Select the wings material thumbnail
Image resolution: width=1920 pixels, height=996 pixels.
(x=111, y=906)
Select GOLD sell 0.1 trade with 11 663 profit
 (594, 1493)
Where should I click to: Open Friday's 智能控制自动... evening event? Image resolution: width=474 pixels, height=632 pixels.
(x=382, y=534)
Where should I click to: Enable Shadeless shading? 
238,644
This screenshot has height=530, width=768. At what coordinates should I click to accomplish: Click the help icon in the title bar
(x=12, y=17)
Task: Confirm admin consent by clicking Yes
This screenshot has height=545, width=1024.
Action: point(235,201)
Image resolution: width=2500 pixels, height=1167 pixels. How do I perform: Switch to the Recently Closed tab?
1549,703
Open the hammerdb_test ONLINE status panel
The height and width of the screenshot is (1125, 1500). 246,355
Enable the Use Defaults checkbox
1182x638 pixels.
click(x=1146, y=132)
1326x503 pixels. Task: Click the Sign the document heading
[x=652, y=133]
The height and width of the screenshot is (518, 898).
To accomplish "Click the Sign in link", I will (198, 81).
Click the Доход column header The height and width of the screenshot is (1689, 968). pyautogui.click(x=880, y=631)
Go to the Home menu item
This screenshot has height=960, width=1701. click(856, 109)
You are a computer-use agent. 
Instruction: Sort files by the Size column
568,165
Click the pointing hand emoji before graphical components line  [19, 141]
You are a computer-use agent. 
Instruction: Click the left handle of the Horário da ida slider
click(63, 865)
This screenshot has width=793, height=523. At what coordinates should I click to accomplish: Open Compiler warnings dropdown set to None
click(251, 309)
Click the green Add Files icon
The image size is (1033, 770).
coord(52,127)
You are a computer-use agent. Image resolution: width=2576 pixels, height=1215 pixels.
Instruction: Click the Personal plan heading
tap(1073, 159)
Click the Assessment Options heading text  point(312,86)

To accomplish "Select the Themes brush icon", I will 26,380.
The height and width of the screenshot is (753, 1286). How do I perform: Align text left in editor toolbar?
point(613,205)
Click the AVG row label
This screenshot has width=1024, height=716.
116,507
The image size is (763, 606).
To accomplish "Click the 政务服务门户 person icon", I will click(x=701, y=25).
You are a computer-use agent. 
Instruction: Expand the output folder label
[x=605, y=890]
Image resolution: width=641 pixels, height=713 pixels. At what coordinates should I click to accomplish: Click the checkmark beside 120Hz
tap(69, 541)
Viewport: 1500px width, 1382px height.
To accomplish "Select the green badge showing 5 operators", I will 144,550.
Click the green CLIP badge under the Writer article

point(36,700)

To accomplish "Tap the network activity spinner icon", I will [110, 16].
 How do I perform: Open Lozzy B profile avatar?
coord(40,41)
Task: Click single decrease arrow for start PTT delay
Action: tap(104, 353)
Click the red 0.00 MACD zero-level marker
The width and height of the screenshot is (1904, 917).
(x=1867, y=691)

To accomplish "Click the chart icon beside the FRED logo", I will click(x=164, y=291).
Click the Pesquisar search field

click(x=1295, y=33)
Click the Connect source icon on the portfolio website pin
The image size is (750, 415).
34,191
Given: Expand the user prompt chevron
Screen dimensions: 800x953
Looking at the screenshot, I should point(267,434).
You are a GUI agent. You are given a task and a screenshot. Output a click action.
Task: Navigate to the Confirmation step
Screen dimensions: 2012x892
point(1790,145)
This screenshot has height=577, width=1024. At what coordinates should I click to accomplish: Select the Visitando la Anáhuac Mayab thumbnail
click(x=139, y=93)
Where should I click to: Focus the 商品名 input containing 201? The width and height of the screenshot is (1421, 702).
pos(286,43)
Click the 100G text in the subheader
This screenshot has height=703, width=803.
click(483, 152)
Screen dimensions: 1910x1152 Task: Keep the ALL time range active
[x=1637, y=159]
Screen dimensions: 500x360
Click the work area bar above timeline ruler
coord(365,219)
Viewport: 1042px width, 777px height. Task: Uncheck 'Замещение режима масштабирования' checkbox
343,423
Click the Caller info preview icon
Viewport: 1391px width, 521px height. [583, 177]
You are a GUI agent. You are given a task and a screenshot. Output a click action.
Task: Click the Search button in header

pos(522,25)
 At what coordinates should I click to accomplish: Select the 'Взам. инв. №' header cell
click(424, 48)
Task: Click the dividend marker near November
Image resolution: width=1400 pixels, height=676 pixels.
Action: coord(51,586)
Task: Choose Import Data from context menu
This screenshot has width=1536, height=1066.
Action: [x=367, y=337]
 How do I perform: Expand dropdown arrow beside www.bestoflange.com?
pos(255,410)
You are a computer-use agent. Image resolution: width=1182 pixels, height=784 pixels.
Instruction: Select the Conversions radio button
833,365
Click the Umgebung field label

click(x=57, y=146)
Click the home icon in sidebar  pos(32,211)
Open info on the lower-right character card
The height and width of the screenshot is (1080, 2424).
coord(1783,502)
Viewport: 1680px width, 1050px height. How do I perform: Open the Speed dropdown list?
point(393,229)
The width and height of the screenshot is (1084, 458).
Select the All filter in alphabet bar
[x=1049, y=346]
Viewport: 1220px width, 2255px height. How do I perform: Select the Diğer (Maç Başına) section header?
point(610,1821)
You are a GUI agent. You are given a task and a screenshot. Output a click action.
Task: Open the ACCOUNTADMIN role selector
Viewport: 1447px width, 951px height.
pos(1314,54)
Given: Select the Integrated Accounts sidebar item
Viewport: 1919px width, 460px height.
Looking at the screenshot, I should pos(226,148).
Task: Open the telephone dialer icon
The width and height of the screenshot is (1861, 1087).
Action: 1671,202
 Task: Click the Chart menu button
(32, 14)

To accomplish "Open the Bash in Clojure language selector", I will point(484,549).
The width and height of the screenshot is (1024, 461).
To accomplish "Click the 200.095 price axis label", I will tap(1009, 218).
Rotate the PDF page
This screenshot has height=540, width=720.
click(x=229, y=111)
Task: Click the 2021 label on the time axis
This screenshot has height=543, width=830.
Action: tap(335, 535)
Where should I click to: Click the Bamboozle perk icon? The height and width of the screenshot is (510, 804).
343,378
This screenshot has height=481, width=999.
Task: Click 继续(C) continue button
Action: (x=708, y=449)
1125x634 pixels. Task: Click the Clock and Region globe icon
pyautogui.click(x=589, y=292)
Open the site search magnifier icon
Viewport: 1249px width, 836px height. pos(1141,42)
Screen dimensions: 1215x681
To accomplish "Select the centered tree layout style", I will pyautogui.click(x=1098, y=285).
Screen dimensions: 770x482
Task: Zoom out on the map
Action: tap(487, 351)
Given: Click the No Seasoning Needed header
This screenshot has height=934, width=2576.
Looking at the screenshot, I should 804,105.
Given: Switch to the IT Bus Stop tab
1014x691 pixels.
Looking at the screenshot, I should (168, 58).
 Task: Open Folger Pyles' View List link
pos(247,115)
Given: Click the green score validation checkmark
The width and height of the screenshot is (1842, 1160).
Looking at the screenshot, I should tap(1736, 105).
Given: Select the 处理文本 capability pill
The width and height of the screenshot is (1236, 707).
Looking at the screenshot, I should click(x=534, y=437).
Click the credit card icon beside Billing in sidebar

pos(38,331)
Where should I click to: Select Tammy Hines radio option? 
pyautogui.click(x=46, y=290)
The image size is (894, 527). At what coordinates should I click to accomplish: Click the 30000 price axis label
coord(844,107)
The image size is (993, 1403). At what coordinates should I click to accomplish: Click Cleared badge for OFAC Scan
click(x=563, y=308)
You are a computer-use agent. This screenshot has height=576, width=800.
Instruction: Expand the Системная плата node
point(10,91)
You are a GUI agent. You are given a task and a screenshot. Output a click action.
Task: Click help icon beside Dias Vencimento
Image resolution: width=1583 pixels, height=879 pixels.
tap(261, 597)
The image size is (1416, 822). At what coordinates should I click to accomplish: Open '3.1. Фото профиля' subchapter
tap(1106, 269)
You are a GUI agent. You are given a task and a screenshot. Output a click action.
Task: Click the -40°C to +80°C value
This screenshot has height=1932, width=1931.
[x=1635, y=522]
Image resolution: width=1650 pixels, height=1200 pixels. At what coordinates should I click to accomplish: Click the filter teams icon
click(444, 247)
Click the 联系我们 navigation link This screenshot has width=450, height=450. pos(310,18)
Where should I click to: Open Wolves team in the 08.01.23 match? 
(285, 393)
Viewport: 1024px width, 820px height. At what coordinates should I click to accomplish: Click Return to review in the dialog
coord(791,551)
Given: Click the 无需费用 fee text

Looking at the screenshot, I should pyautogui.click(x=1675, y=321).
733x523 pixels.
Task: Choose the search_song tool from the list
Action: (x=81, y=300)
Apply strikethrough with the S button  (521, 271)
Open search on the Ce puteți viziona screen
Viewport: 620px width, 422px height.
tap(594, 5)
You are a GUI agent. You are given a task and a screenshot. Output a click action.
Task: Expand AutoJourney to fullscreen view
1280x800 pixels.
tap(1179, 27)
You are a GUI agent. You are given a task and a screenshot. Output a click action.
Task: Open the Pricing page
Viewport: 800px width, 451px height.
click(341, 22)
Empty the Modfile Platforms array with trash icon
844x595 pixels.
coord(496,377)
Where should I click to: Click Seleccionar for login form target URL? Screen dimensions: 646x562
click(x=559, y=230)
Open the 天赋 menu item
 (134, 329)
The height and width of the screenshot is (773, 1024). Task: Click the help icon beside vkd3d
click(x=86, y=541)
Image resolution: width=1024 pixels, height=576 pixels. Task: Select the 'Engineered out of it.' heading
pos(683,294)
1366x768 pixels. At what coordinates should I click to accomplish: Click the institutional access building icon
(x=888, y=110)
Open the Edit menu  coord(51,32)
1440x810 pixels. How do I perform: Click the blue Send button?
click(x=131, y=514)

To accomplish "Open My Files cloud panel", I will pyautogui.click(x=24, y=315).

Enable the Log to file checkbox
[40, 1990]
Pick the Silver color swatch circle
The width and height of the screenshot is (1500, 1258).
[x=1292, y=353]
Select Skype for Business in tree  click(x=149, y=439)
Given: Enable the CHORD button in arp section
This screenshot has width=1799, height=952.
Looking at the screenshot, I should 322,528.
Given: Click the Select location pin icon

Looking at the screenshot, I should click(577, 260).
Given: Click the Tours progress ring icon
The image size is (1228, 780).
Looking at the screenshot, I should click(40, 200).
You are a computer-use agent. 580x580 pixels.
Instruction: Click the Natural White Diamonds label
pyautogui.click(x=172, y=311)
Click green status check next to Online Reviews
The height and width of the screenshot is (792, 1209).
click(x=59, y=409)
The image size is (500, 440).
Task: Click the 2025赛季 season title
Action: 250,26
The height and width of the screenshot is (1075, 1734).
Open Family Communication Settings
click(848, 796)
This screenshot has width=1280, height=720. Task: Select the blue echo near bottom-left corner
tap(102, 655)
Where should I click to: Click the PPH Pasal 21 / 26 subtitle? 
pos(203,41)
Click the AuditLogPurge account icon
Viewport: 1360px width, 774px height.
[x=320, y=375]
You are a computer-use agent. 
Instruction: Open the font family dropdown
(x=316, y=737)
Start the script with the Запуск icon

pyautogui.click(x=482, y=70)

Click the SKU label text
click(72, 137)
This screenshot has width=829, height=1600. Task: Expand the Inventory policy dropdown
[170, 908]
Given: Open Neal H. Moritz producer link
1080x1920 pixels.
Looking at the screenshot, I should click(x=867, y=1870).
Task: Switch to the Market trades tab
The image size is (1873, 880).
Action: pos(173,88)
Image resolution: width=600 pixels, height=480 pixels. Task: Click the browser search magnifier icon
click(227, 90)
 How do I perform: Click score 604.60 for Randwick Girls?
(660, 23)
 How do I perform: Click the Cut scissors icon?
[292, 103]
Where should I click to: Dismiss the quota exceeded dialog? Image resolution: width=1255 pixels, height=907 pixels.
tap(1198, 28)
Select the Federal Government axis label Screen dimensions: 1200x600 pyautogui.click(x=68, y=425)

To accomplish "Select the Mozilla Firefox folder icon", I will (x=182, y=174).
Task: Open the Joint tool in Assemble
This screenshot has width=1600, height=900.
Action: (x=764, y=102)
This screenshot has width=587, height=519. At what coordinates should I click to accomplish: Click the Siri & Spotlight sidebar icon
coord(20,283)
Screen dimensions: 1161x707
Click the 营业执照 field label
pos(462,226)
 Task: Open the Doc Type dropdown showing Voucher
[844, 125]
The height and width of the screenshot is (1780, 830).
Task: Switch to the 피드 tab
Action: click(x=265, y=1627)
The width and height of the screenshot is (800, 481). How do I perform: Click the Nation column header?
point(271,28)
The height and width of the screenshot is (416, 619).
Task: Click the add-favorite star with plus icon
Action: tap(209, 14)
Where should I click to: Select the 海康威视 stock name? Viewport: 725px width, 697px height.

[Task brief]:
Your reply should be nothing but the lines from the one containing "1080x1920 pixels." through the last line above, copied exactly; please include both ends.

[Solution to this problem]:
1080x1920 pixels.
Looking at the screenshot, I should click(x=867, y=1870).
Task: Switch to the Market trades tab
The image size is (1873, 880).
Action: pos(173,88)
Image resolution: width=600 pixels, height=480 pixels. Task: Click the browser search magnifier icon
click(227, 90)
 How do I perform: Click score 604.60 for Randwick Girls?
(660, 23)
 How do I perform: Click the Cut scissors icon?
[292, 103]
Where should I click to: Dismiss the quota exceeded dialog? Image resolution: width=1255 pixels, height=907 pixels.
tap(1198, 28)
Select the Federal Government axis label Screen dimensions: 1200x600 pyautogui.click(x=68, y=425)

To accomplish "Select the Mozilla Firefox folder icon", I will (x=182, y=174).
Task: Open the Joint tool in Assemble
This screenshot has width=1600, height=900.
Action: (x=764, y=102)
This screenshot has width=587, height=519. At what coordinates should I click to accomplish: Click the Siri & Spotlight sidebar icon
coord(20,283)
Screen dimensions: 1161x707
Click the 营业执照 field label
pos(462,226)
 Task: Open the Doc Type dropdown showing Voucher
[844, 125]
The height and width of the screenshot is (1780, 830).
Task: Switch to the 피드 tab
Action: click(x=265, y=1627)
The width and height of the screenshot is (800, 481). How do I perform: Click the Nation column header?
point(271,28)
The height and width of the screenshot is (416, 619).
Task: Click the add-favorite star with plus icon
Action: tap(209, 14)
Where should I click to: Select the 海康威视 stock name? Viewport: 725px width, 697px height.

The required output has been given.